* WRITTEN INSTRUCTION
Copy every line of the entries below that contains the word "pixels". Case counts.

'''

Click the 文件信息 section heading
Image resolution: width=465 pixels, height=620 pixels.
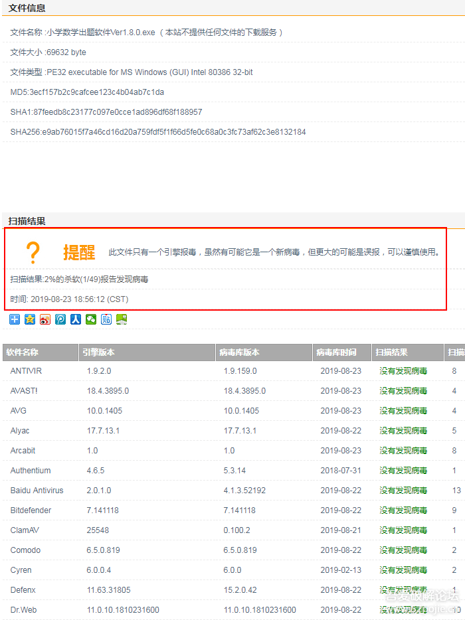[27, 8]
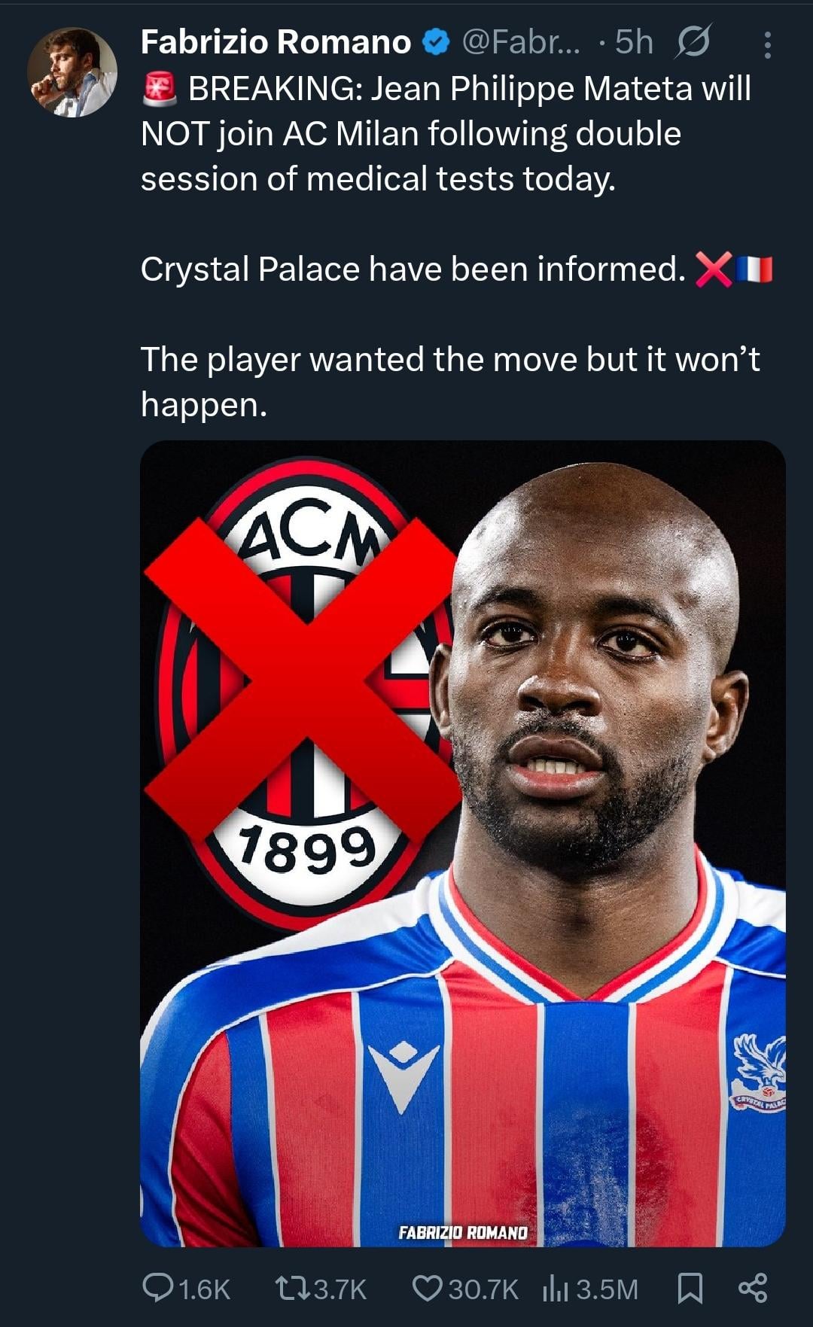Click the 3.7K reposts count
Screen dimensions: 813x1327
tap(340, 1289)
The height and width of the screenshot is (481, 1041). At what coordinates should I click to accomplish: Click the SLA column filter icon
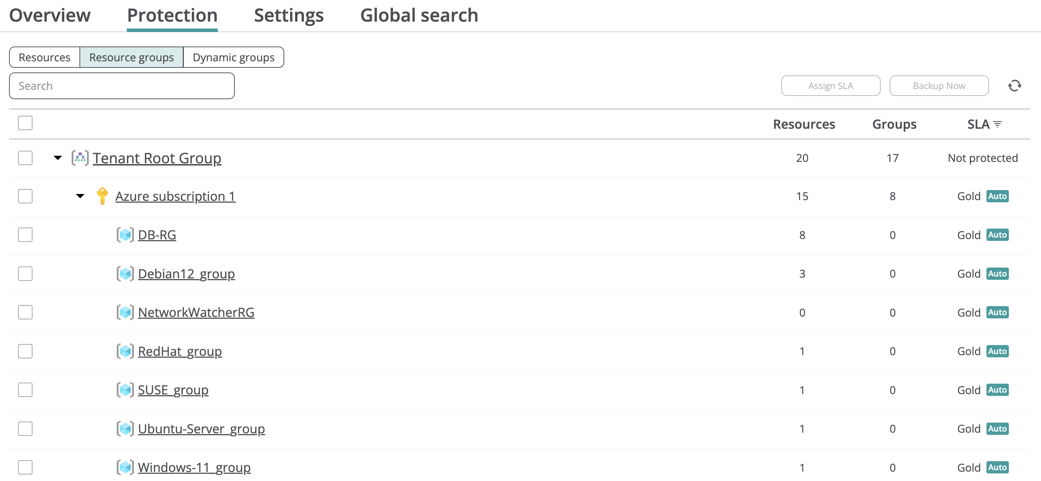(x=997, y=124)
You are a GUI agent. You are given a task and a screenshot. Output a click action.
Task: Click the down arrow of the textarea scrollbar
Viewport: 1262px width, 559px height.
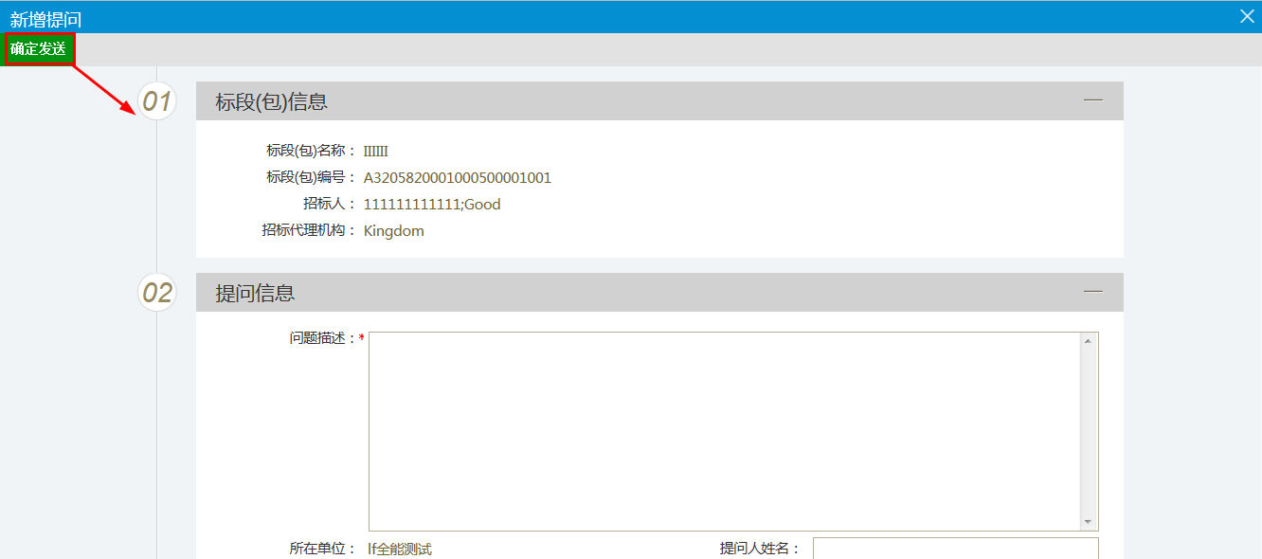(1090, 520)
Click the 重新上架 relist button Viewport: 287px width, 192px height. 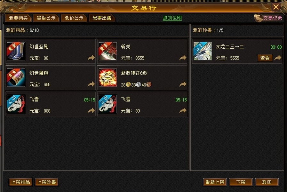(215, 182)
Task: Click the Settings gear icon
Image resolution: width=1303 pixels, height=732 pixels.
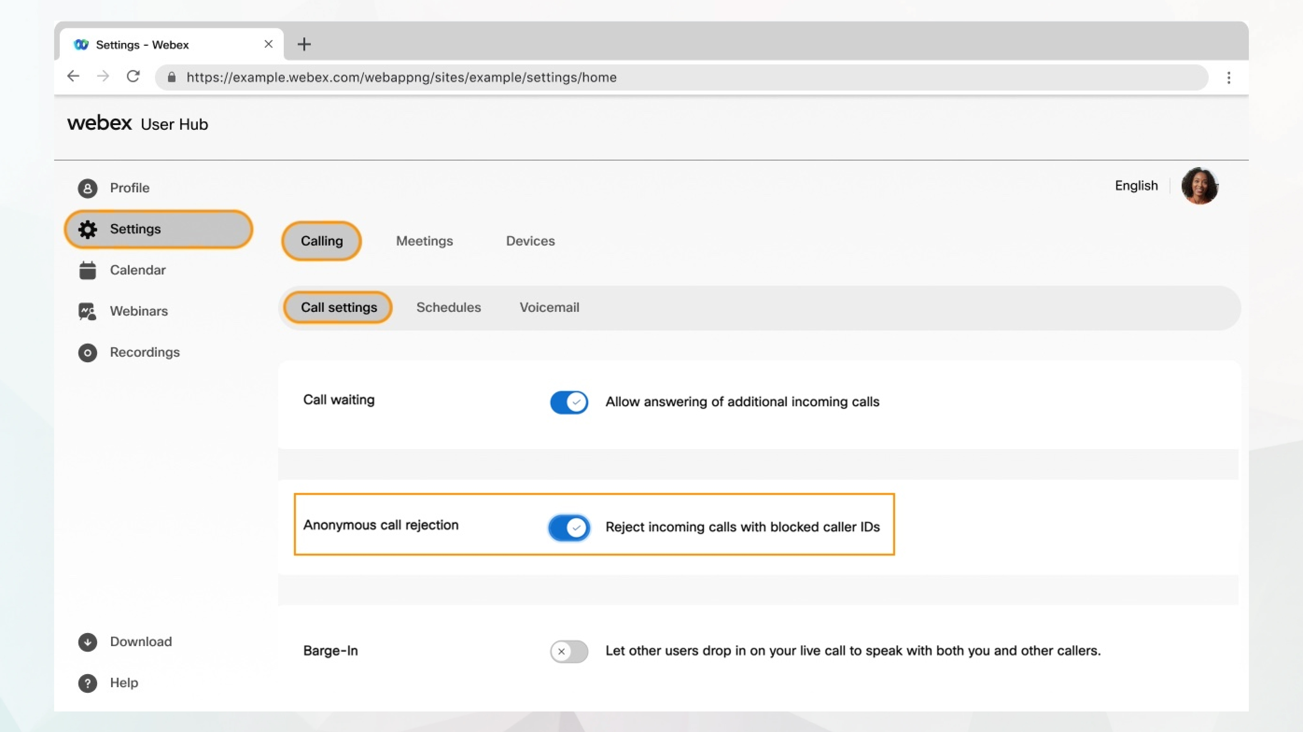Action: coord(87,228)
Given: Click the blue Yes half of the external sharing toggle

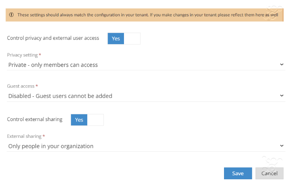Looking at the screenshot, I should pos(79,120).
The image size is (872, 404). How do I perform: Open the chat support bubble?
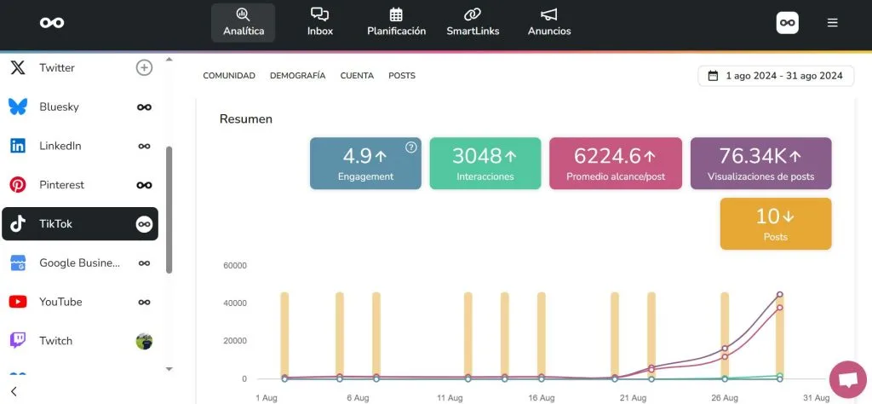[847, 379]
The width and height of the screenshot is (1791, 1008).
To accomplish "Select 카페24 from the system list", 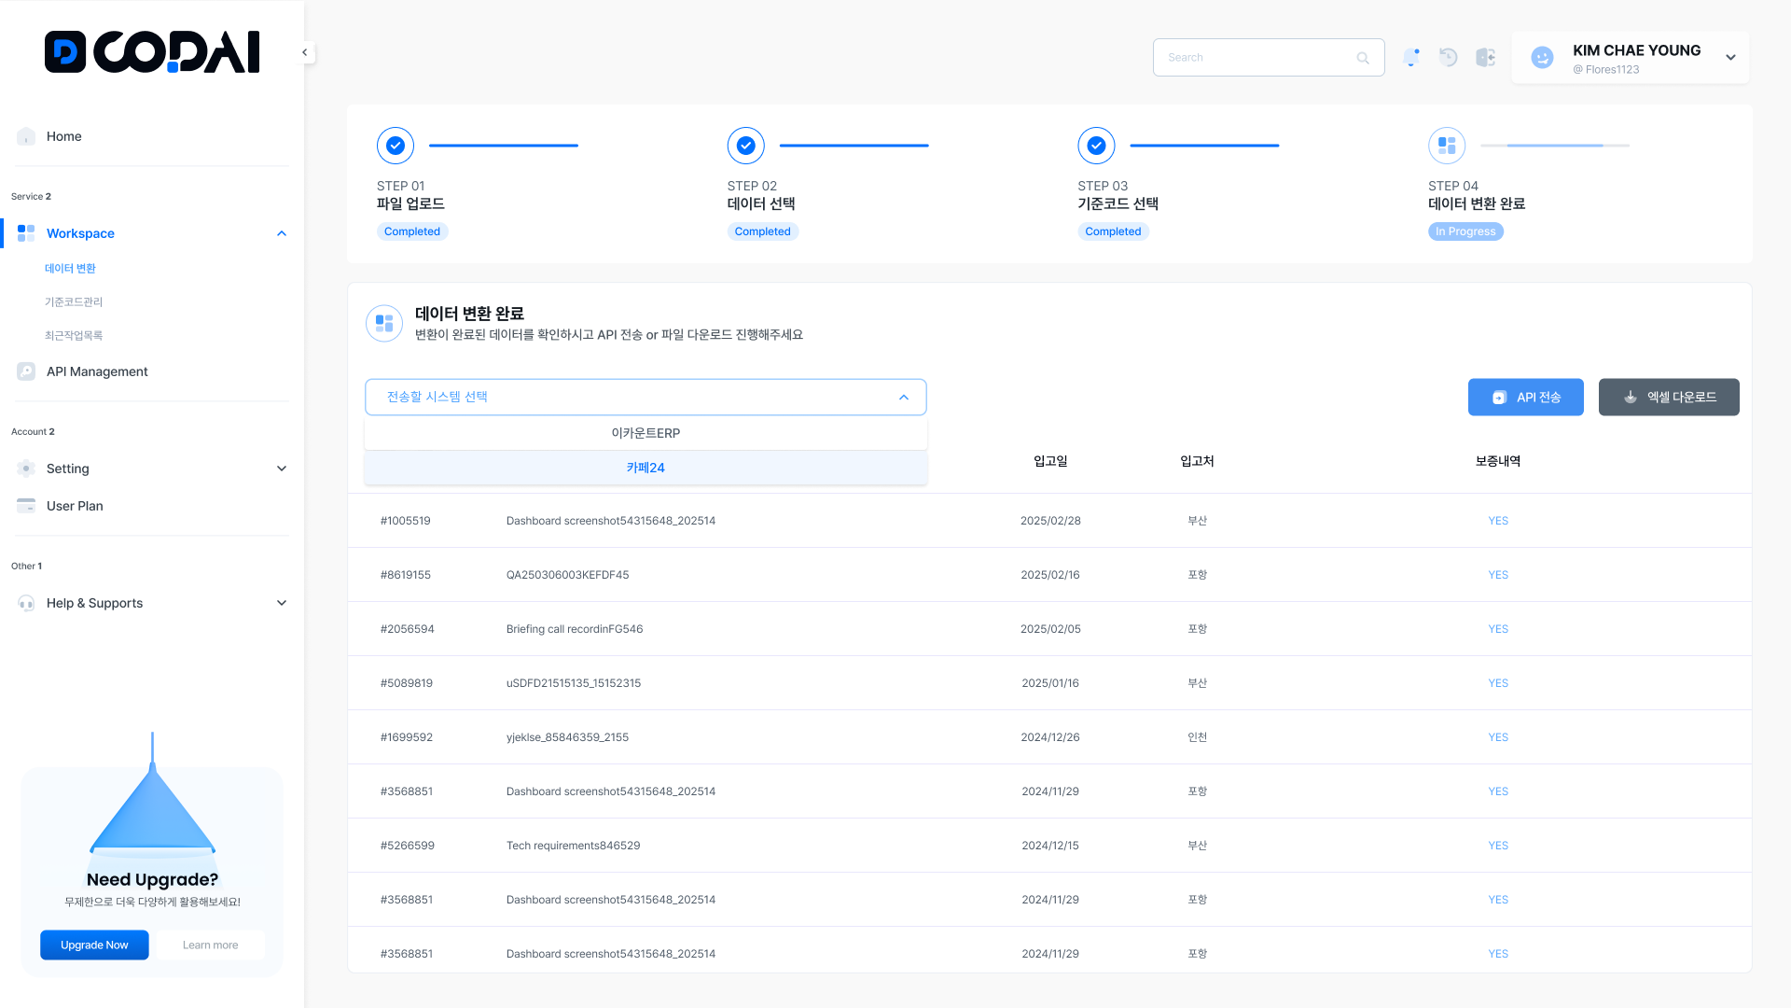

'''

* TASK RESULT
Image resolution: width=465 pixels, height=620 pixels.
Image resolution: width=1303 pixels, height=732 pixels.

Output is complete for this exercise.